[Saved entries]
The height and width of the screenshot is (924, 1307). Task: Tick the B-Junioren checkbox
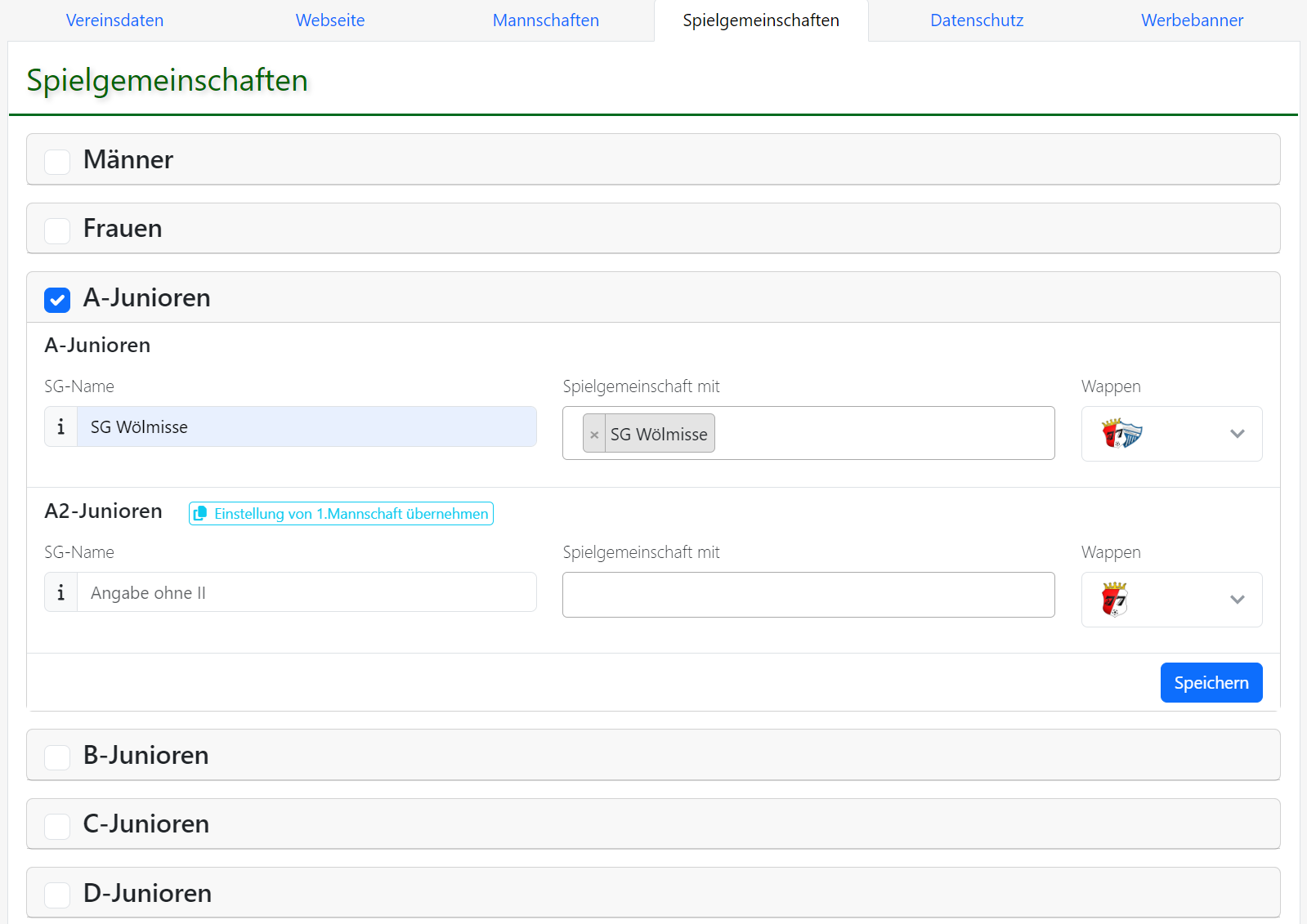[x=57, y=757]
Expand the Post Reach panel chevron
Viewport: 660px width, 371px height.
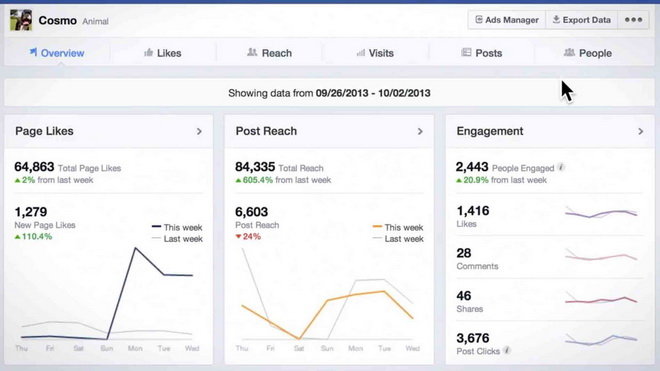coord(420,131)
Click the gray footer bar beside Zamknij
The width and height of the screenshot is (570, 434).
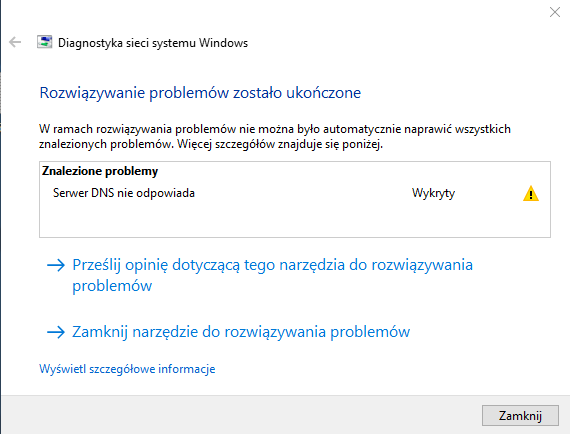click(x=240, y=415)

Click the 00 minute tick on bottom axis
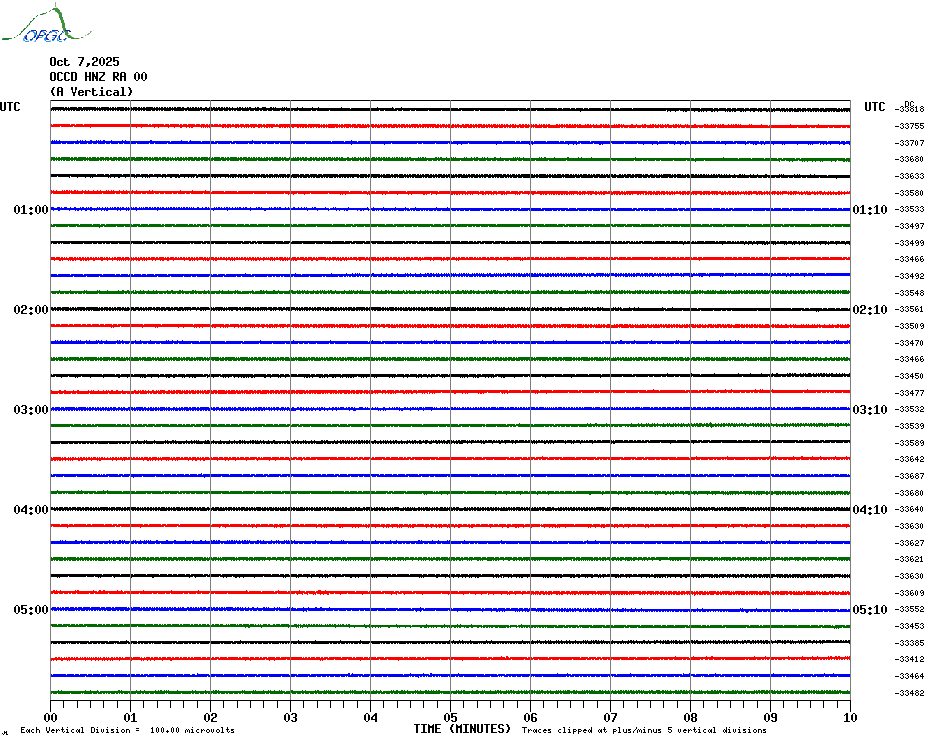pyautogui.click(x=51, y=717)
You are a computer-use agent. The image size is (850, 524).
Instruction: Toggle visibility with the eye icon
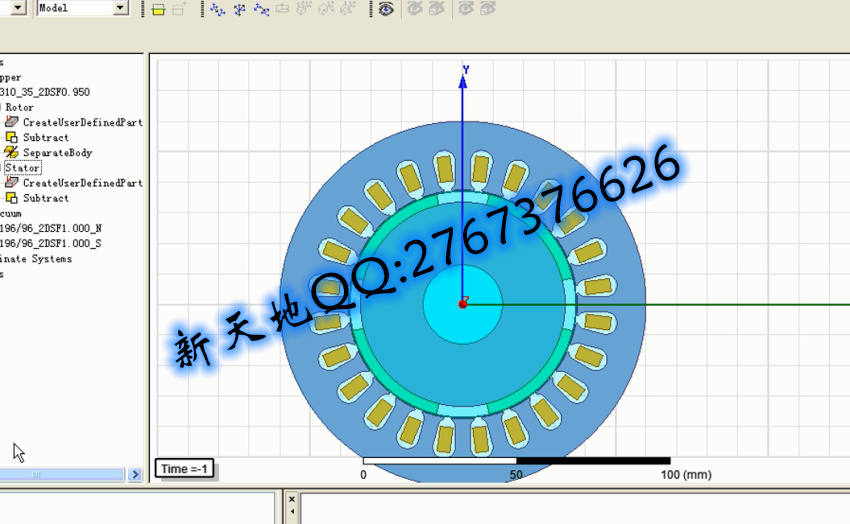point(386,9)
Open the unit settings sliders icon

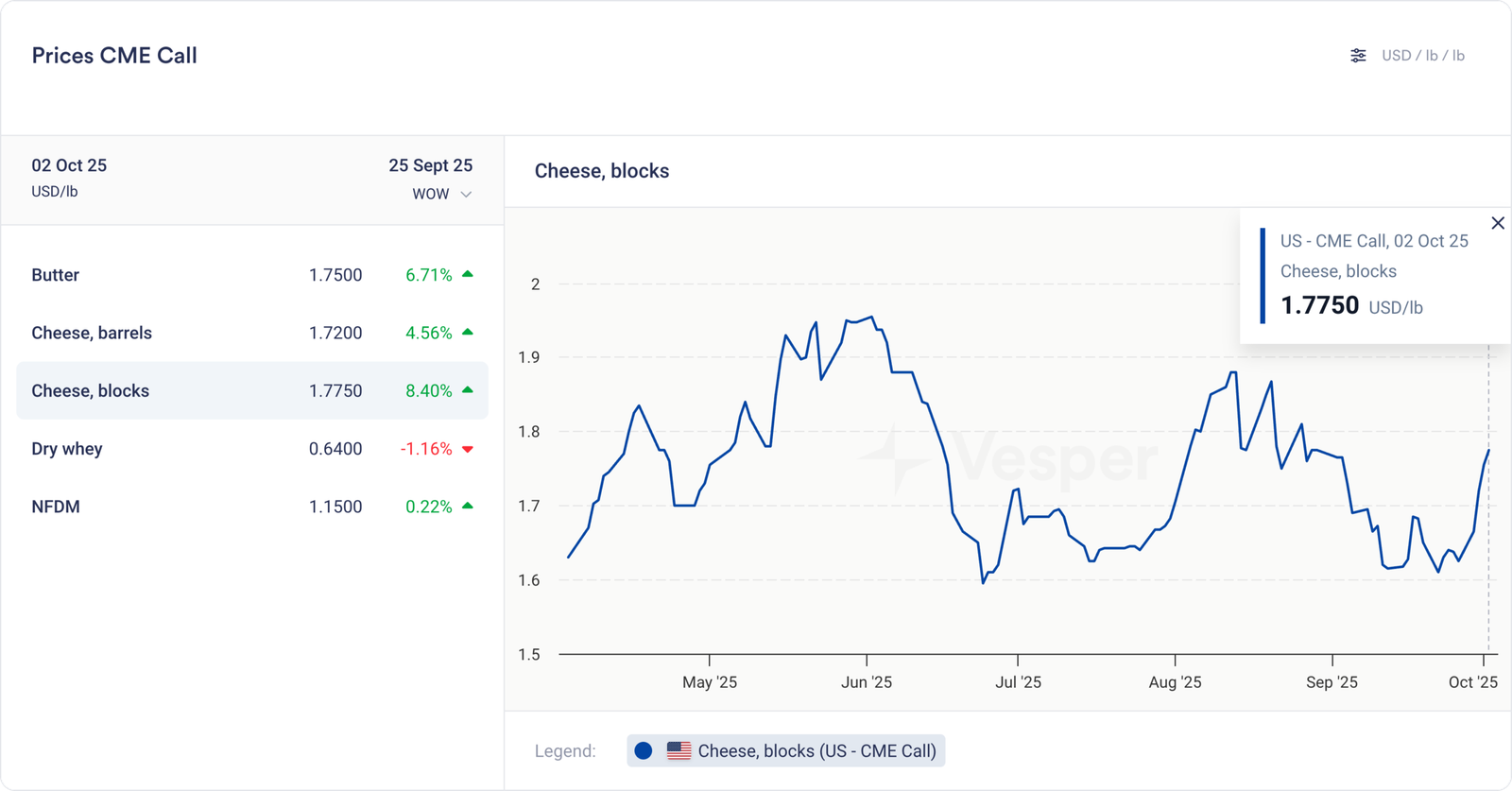(x=1358, y=56)
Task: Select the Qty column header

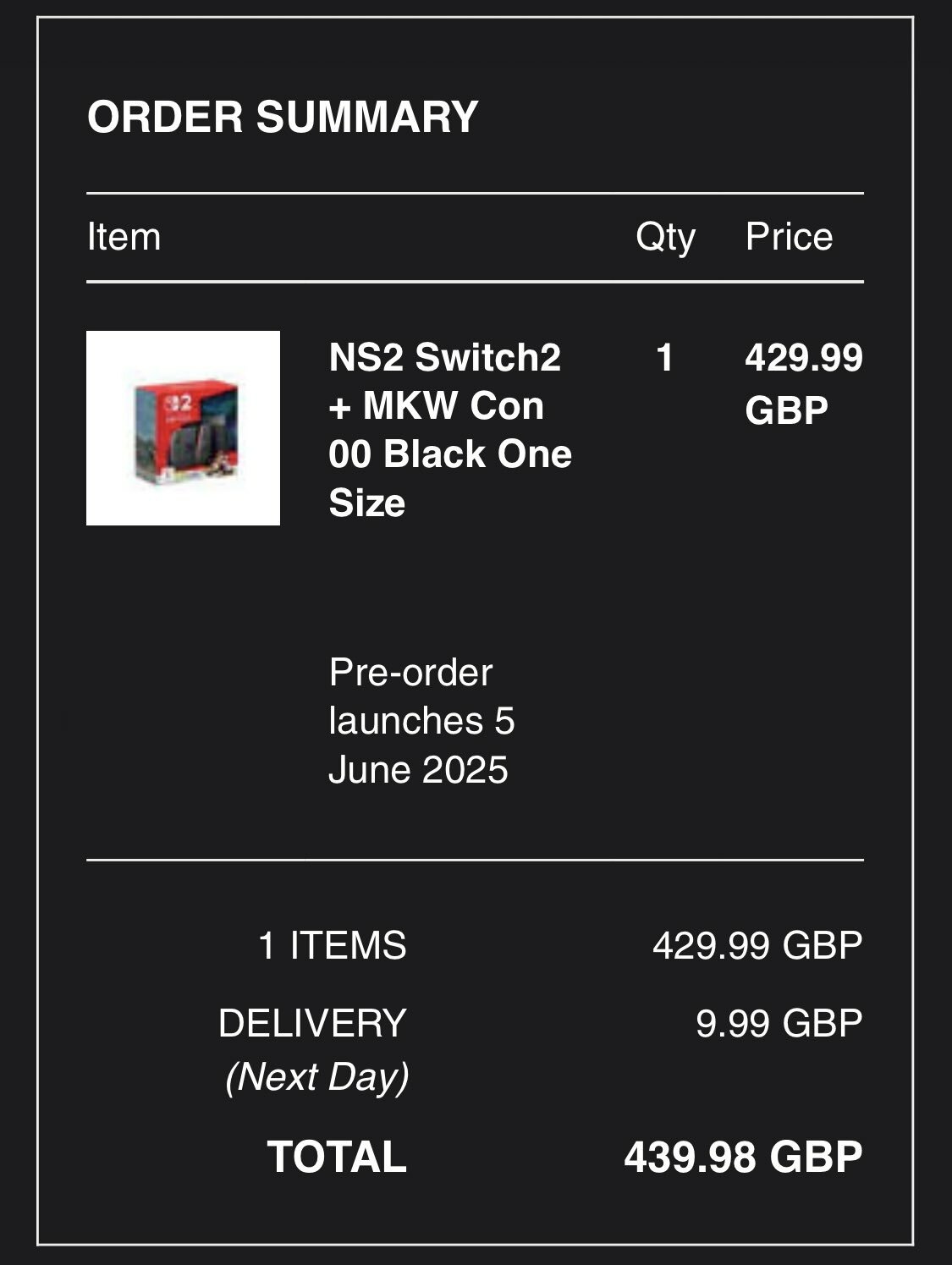Action: point(665,238)
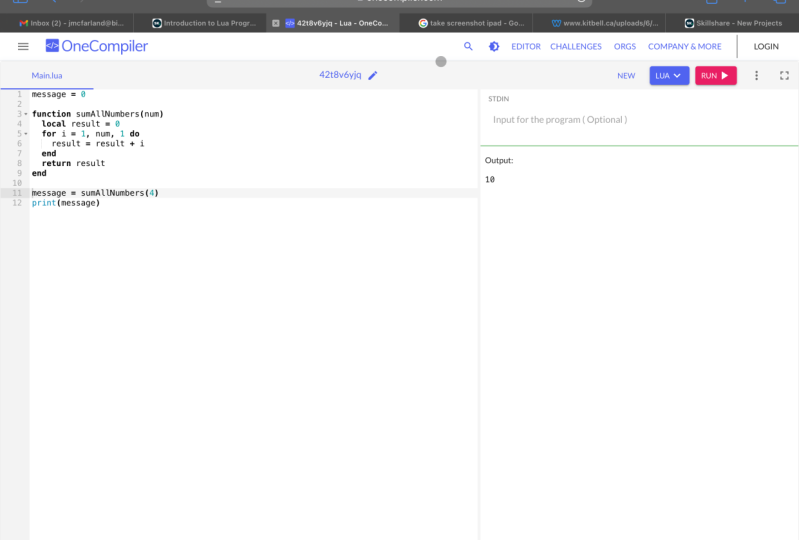Edit the project name with the pencil icon
The height and width of the screenshot is (540, 799).
[373, 75]
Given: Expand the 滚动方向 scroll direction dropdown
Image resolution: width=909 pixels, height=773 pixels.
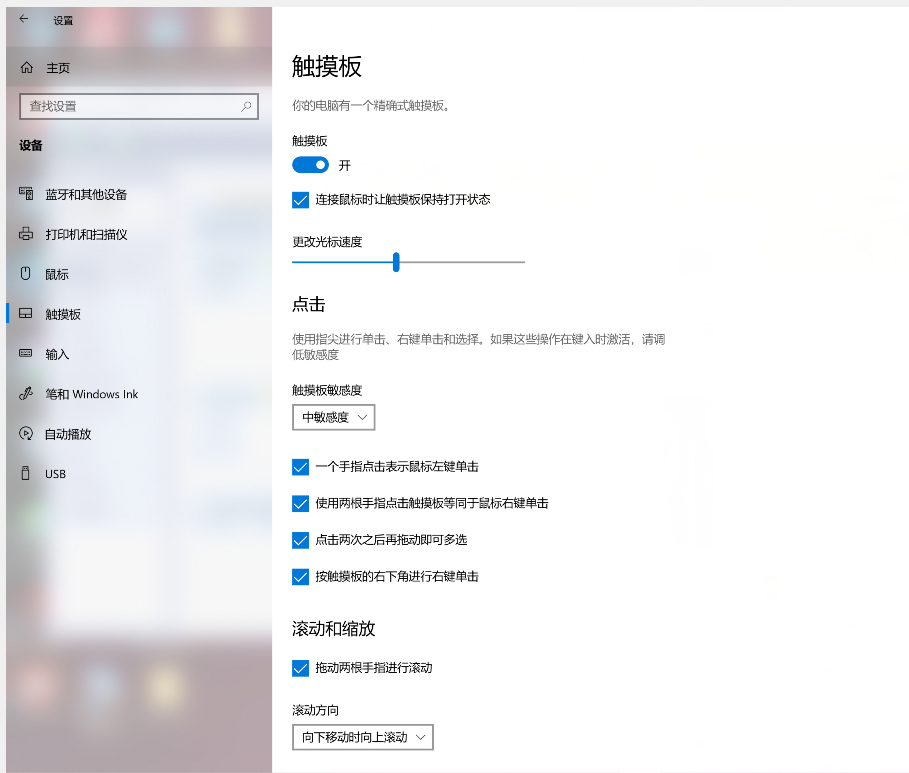Looking at the screenshot, I should (x=362, y=737).
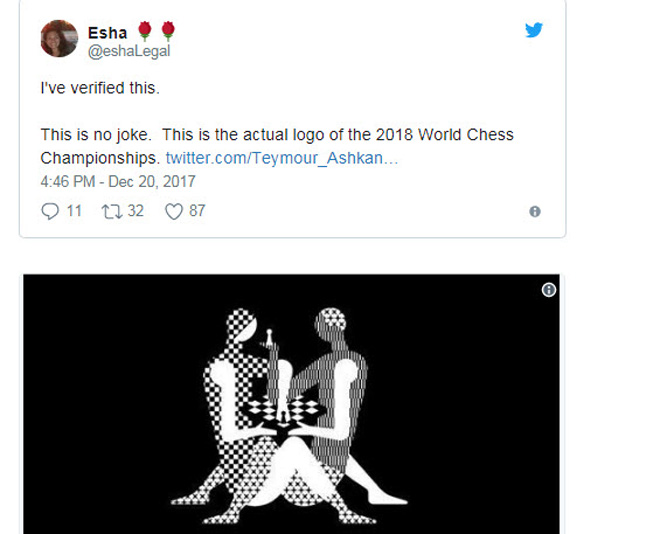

- [Work required]: Whenever the word "Expand" shows up in a line of the entries above, copy that line.

- [Your solution]:
Expand the Post Reach panel chevron
Given: Expand the 滚动方向 scroll direction dropdown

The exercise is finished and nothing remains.